Listening to : Jay Chou-Bu Neng Shuo De Mi Mi(不能说的秘密)
" Day after day,weeks after weeks, months after months... time seems to be passing real fast..Little by little my memories seems to be fading away.It just seems like yesterday, when i was the naieve one.It seems that just yesterday, i was having greatest moment of my life and it all faded just like that.Now,all that is left is just the remnants of memories like a burning candle of flame,awaiting time for it's end. "
No idea where did that come from, my hand just started typing on it's own.Hahah well i guess my recent thoughts of the past must have trigger that Or maybe it was just my blogging style that is the cause of it? Now that i think of it ,i realised that my blogging style is leaning towards the "emotional" kind of writing.I wonder if is this just a coincidence or is this a premonition to something regarding my life?Who cares anyway.I like it this way. Just expressing what's on my mind is good enough.
I wish history can be rewritten.I wish i can control them this time.If history indeed can be rewritten then i would wish to rewrite my past.My pasts have been full of nothing but sad and remorseful events.How i wish , i can go back to at least Form 1 and gain control of my life once more.The longing time that i had lost , the precious money that i had spent on buying useless things..and many more.All that, i wish to regain control over them once more! This time i definitely won't be the same fool twice.
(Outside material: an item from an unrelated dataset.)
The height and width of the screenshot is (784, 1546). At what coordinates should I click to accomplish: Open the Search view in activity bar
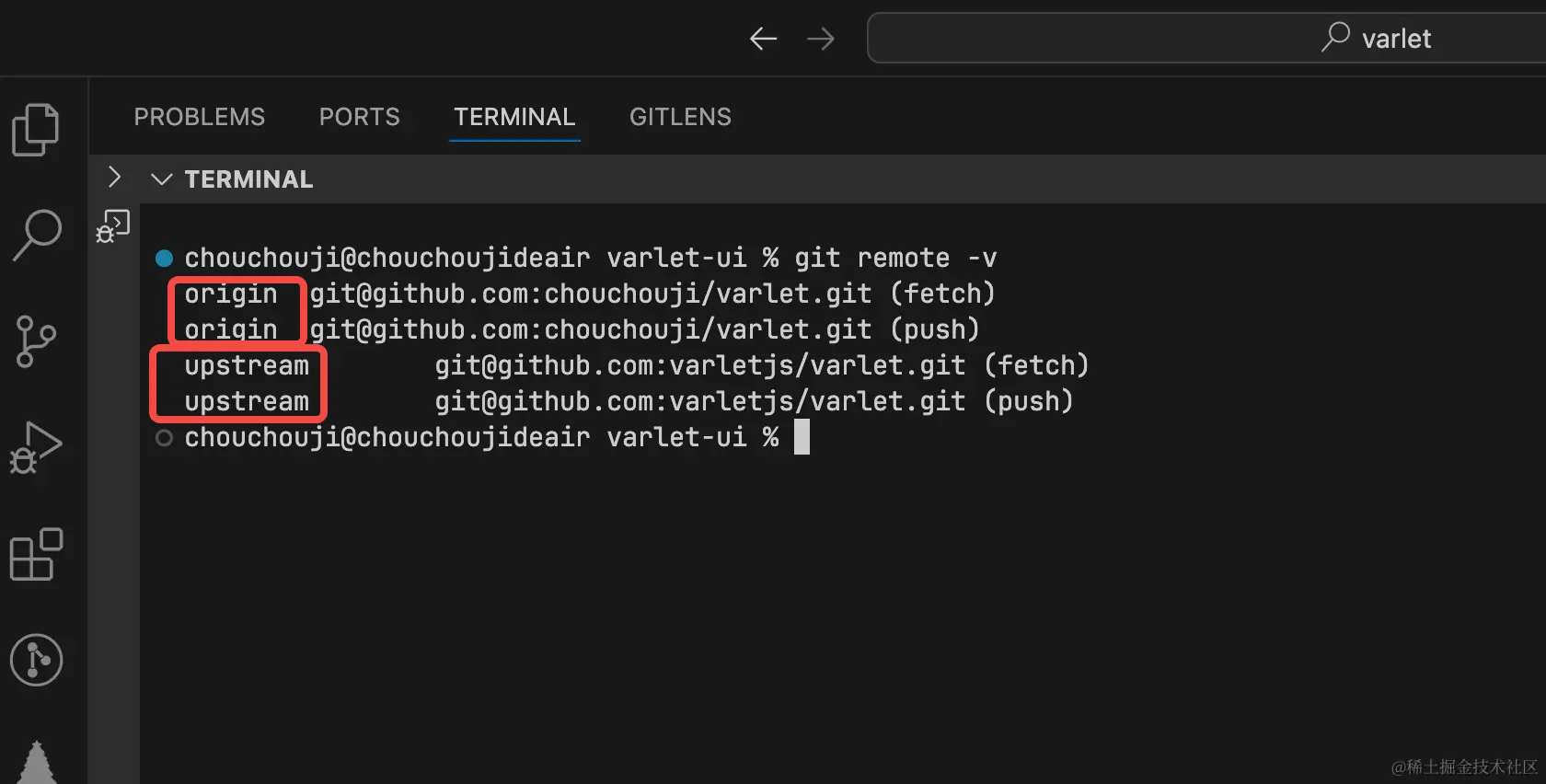(x=37, y=235)
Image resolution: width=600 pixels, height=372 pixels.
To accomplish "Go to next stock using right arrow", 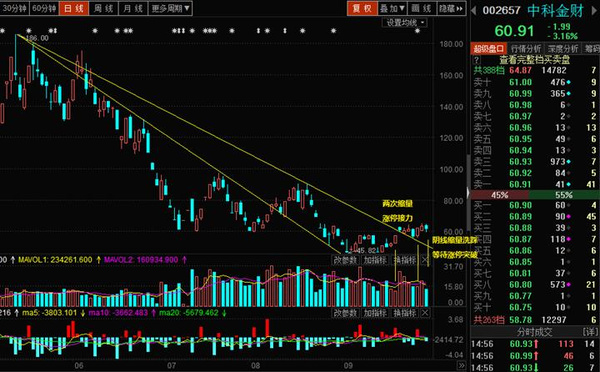I will pyautogui.click(x=595, y=10).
I think the only fool that miss his past so much would be me.It seems that after all this years , i still couldn't forsake my past, keep reminiscing them days after days....I know the cruel fact that history couldn't be rewritten to my liking no matter how it is.Despite that,i am a fool.A fool that still longing for his past, wanting to change it."The past is gone, just move forward without looking back" Yeah, i realise the significance of this quote too but it is just me. I can't move forward yet.Not until my past is being lifted from me.My past is like a burden now,holding me back and yet it is the same past that give me the push to continue moving forward.Ironic huh?